À Claude II Belin, le 28 octobre 1631
Note [2]

Girolamo Fracastoro, dit Fracastor (Vérone 1483-Caffi, près de Vérone, 1553) avait étudié la physique et les mathématiques, puis la médecine à Padoue. À 19 ans, il y professait la dialectique, lorsque la guerre vint interrompre tout enseignement public. Bartolomeo Alviano, général des troupes de la République de Venise, l’accueillit, et l’attacha à sa fortune. Voulant soustraire Fracastor au tumulte des armées, son mécène lui procura une chaire dans l’Académie de Pordenone qu’il venait de fonder dans le Frioul.

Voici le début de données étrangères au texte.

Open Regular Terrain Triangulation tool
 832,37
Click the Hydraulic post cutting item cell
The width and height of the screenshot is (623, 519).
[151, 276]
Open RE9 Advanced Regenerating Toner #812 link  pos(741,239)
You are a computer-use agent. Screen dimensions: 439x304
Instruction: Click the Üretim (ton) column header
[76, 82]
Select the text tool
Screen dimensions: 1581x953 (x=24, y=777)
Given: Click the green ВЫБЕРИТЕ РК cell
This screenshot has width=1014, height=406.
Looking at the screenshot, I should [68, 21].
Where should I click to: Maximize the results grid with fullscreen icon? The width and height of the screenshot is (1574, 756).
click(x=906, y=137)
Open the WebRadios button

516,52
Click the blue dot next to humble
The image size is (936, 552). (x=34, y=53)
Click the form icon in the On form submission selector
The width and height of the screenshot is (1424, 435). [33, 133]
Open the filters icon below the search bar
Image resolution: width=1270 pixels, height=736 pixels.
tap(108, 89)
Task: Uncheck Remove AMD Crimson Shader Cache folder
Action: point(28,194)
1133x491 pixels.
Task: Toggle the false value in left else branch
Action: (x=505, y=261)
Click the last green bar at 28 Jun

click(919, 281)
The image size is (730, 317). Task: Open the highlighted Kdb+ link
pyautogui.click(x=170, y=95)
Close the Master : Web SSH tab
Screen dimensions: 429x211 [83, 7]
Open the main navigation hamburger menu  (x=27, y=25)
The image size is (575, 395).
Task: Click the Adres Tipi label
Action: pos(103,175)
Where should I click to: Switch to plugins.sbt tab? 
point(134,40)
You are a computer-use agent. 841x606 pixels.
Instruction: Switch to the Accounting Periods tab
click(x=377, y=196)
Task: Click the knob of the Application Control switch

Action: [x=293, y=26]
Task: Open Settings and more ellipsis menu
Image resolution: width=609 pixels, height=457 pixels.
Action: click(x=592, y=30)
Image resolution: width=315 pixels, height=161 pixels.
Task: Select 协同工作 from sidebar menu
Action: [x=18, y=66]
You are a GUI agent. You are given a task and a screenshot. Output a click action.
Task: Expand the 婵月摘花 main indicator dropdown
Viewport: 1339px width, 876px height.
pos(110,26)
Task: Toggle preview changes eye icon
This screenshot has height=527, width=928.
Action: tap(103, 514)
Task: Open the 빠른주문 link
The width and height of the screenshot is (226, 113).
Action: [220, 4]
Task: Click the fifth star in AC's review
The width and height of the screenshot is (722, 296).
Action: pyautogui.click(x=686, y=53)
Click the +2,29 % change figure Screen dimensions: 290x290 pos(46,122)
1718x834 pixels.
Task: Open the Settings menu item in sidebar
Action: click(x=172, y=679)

Après la bataille d’Agnadel (14 mai 1509), où les Vénitiens furent complètement défaits par les Français, une épidémie de peste ravagea le pays. Fracastor se retira non loin de Vérone, dans sa maison de Caphi, au pied du mont Baldo, sur la rive du lac de Garde. Il y composa l’ouvrage qui lui a valu l’immortalité :

Syphilis, sive Morbus Gallicus.

[Syphilis, ou le Mal français]. {a}


  1. Rome, Anronius Bladus Asulanus, 1531, in‑4o de 8 feuilles, dédié au cardinal Pietro Bembo (v. remarque 1, note [67] du Naudæana 1) ; Vérone, 1530, in‑4o, pour la toute première édition, sous le titre de Syphilidis, sive de morbo Gallico libri tres [Trois livres de la Syphilide (Histoire de Syphilis), ou du mal français].

    Jacqueline Vons, en collaboration avec Jacques Chevalier, Danielle Gourevitch et Concetta Pennuto, en ont donné une excellente édition bilingue sous le titre de La Syphilis ou le mal français ; Syphilis sive morbus gallicus (Paris, Les Belles Lettres, 2011), qui détaille notamment les corrections apportées par Jules-César Scaliger.


Cette épopée poétique a donné son nom moderne à la vérole : parce qu’il a outragé Apollon (v. note [8], lettre 997), les puissances divines frappent Syphilis, un berger séduisant, d’une maladie douloureuse et hideuse ; à la suite de longues souffrances lui conférant un aspect à la fois repoussant et misérable, Syphilis guérit grâce à un nouveau médicament, le bois de gaïac (v. note [8], lettre 90).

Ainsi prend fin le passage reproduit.